AITA for talking to men even though my father gets amgry and doesnt like it

My father’s behavior toward me changes depending on what kind of man I talk to, and it’s really confusing and stressful for me.

When it’s my father’s friend’s son and a man he thinks is unattractive like maybe fat or with specs and short and pimples , he smiles and asks why I don’t talk to them or why i go out and leave the house before they come over. He tells me that his friend and friend’s son are very nice and talkative so i should meet them. He says why is your behavior like this.

But when the man is good looking or a man from my office that I find cute, my father becomes angry and stressed. He asks many questions, watches me and the man closely.

One time he saw me talking to a cute man from my office and his eyes were wide open like he was shocked. He kept staring at the man and then at me, not in a happy way.

I obey my father ever since i was small and he has never directly or angrily forbidden me from talking to men the way some fathers do. Instead, he will will nervously while looking at me say “Nowadays you talk to men, huh”. I feel that these comments are not general, but are specifically about one situation where I spoke to a man from my office who he seemed uncomfortable with. Even though he doesn’t openly stop me, the way he says these things makes me feel nervous and unsure of myself. I told him i am going to do it and i want to. He hot shocked hearing this and ever since has been moody and is not being loving like before.

His anger and reactions make me very nervous and uncomfortable, and I don’t understand why he treats the situation so differently depending on how the man looks.

AITA in this situation?

12 thoughts on “AITA for talking to men even though my father gets amgry and doesnt like it”
  1. NTA It REALLY sounds like you dad is jealous of you talking to attractive men or men you might be interested in. I really want to say that maybe it’s because he’s worried you’ll meet someone and his ‘little girl’ will ‘grow up and leave him’, but it sounds like he’s upset that you might find these men attractive at all and that has some really gross connotations.

  2. Your dad has made you his surrogate wife. It’s like emotional incest.
    His jealousy is he’s afraid you’re going to abandon him so he tries to manipulate you.
    It’s unhealthy…for both of you.

    1. It definitely read a bit like that to me too. I definitely need more context on their culture since it doesn’t read as US American, but…
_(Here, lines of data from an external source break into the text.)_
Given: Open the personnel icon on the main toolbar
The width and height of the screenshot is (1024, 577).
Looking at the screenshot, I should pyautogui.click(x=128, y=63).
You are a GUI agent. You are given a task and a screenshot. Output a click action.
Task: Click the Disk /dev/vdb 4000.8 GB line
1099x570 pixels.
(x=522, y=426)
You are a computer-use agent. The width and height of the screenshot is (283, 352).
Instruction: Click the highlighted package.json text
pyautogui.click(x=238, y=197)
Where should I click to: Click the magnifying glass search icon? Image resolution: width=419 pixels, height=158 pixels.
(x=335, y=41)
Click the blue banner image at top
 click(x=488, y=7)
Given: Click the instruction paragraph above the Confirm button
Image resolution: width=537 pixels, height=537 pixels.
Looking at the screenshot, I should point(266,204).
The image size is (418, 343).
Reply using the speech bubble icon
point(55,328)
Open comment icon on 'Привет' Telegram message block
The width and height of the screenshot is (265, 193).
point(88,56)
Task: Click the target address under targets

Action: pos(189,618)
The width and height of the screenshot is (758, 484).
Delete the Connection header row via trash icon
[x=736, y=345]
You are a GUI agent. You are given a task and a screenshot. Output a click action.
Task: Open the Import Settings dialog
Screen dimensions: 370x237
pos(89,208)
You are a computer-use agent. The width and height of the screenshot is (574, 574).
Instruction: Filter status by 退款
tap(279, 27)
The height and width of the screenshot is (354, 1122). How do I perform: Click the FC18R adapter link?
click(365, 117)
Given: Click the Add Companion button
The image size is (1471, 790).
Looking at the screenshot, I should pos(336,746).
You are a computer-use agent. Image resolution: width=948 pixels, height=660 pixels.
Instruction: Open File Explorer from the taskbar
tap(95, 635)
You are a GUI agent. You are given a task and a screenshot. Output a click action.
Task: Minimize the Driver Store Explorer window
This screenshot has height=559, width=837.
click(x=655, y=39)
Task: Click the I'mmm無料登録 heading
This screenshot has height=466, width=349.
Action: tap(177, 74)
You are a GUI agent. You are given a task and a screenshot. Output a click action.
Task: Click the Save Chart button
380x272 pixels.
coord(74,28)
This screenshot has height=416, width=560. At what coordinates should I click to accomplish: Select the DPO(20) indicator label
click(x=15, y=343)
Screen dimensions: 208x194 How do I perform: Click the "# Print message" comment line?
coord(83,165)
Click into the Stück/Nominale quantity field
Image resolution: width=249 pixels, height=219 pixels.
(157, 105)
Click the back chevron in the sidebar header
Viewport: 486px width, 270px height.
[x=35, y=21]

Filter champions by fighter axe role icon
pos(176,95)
      I think it’s more that he’s mega insecure and projecting in a way. Maybe she looks a lot like her mom and he sees “uglier” guys as younger versions of him, wanting her to give them a chance. Does that make sense?

  3. Since you mentioned working in an office it is apparent that you are indeed an adult. You saying you “obey” your father and this whole situation is extremely bizarre and inappropriate. Not to mention some other things like creepy and weird. If this indeed true it’s time for daddy’s little girl to grow up, move out, and get a life that does not include having “daddy” part of your interactions with the opposite sex. None of what you are describing here is normal and you should consider getting a therapist to help you detach from this controlling relationship. NTA

  4. From the way you write it seems like English isn’t your first language, where are you from or what is your culture? That might help us understand a little more.

  5. NTA your dad is creepy and controlling.

    Most likely, he doesnt want you to date ever, so think that the “fat/ugly” guys won’t interest you, just as friends. But the hot ones, you’ll want to date.

    Or he wants to set you up with the friend ‘s son.

    Is your mother still in the picture? If not, he might wants you to stay just for chores/cooking or emotional support.